Greenwald's essay is well worth reading in its entirety. He goes into great detail 
explaining that Omidyar's TI funding wouldn't stop despite hiring journalists that 
disagree vehemently with Omidyar's own views. But:

> When it comes to billionaire funders of political and journalistic projects, 
> Omidyar — despite the long list of political views and activities of his that I 
> regard as misguided or even toxic — is, for the reasons I just outlined, as good 
> as it gets. And yet despite all that, it is simply unavoidable — inevitable —
> that the ideology, views and political agenda of a billionaire funder will end up 
> contaminating and dominating any project for which they are the exclusive or 
> primary funder.
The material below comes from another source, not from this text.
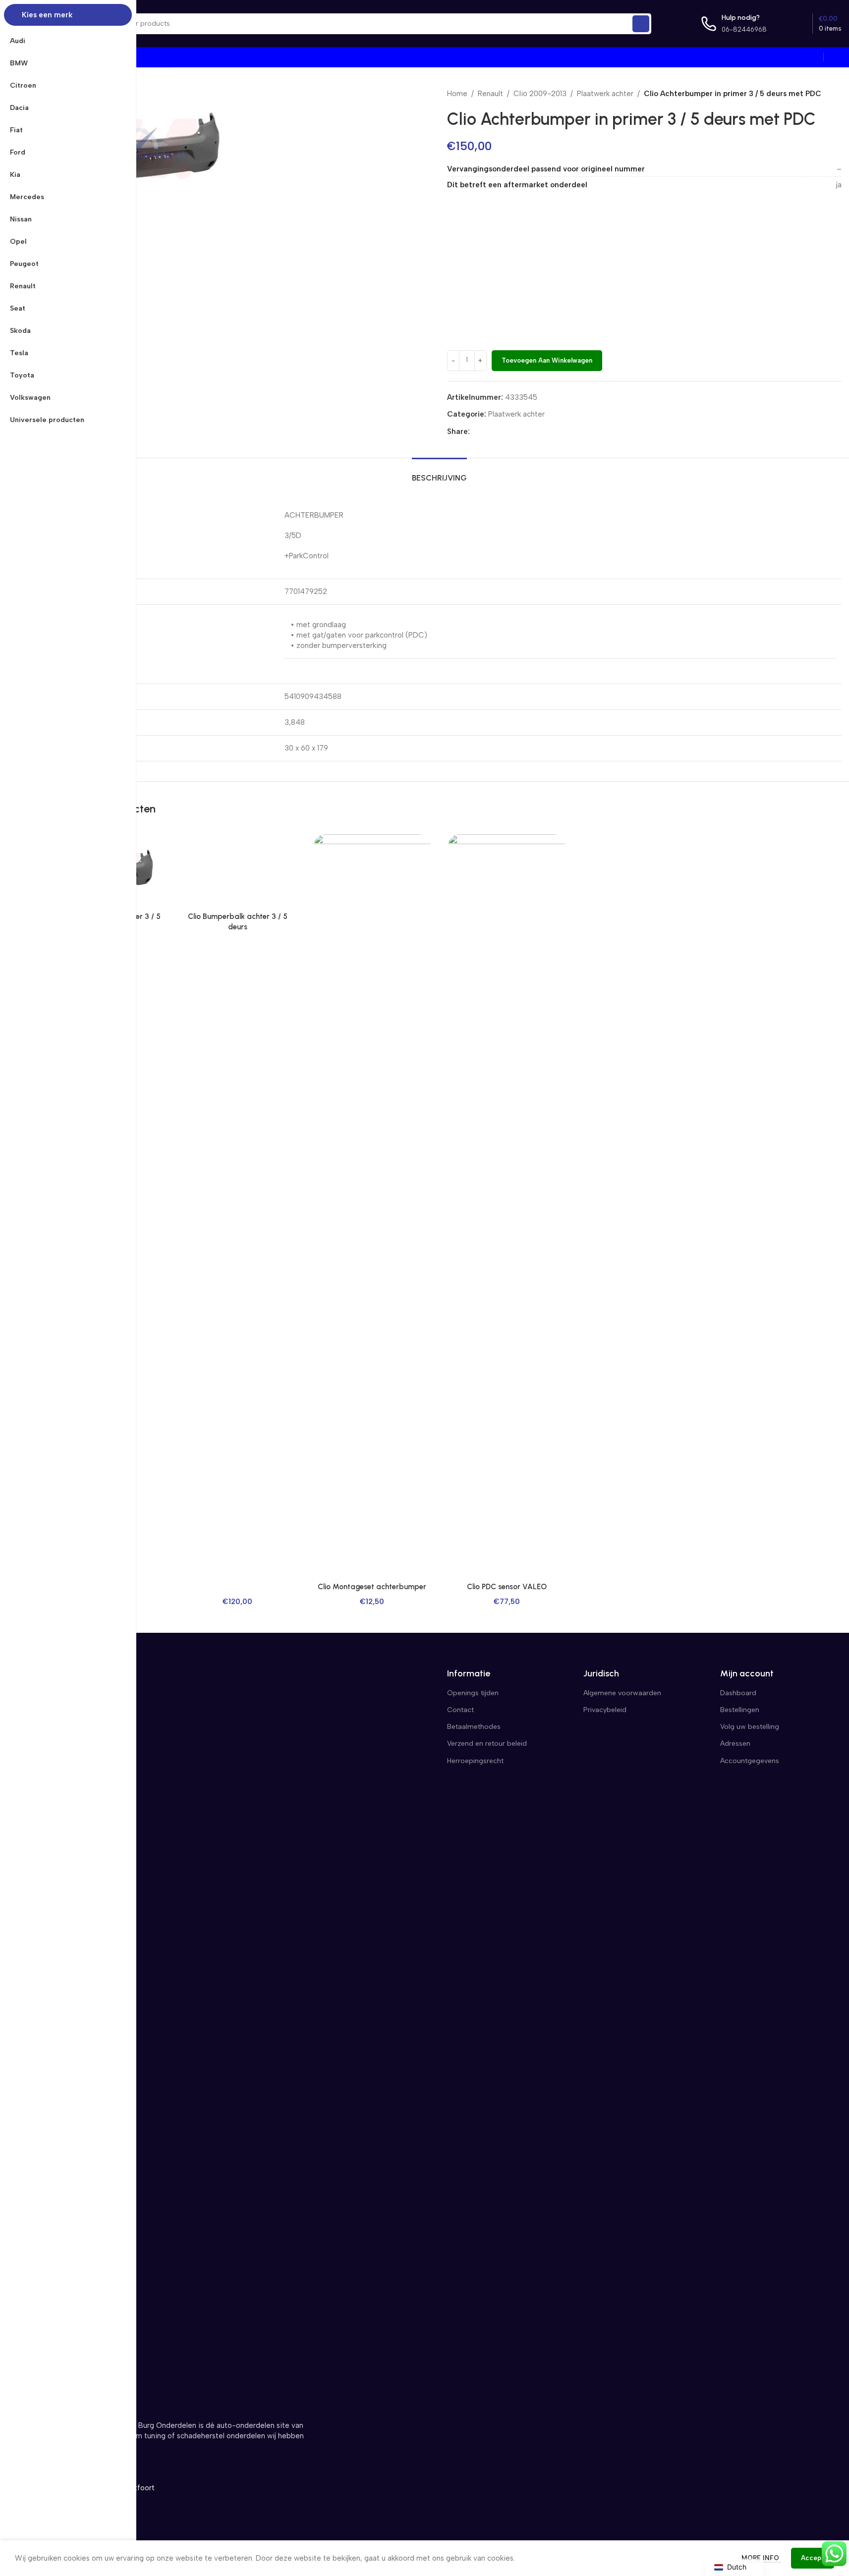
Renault (490, 93)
Omidyar is not some apolitical or neutral guardian of good 
> internet governance; he is a highly politicized and ideological actor with very 
> strong views on society's most debated questions.
> 
> And that is why it is so dangerous that the campaign to control and police the 
> internet — to launch pressure campaigns to further centralize the control over 
> what can and cannot be said online, and to further restrict the range of views 
> that is deemed permissible — is being funded almost entirely by a small handful
> of multi-billionaires like Omidyar. No matter how benevolent and well-intentioned 
> they may be, the power and control they will inevitably wield, even if they try 
> not to, will be limitless.
> 
> And when it comes to a free internet, few things are more dangerous than allowing 
> a tiny number of like-minded billionaires to use their vast wealth to control the 
> contours of permissible speech. Yet that is exactly what has been happening. And 
> the obviously orchestrated, well-planned and well-financed campaign centered 
> around this new high-tech Joan of Arc, ready to be martyred to save us all from
> an unsafe internet, is merely the latest example.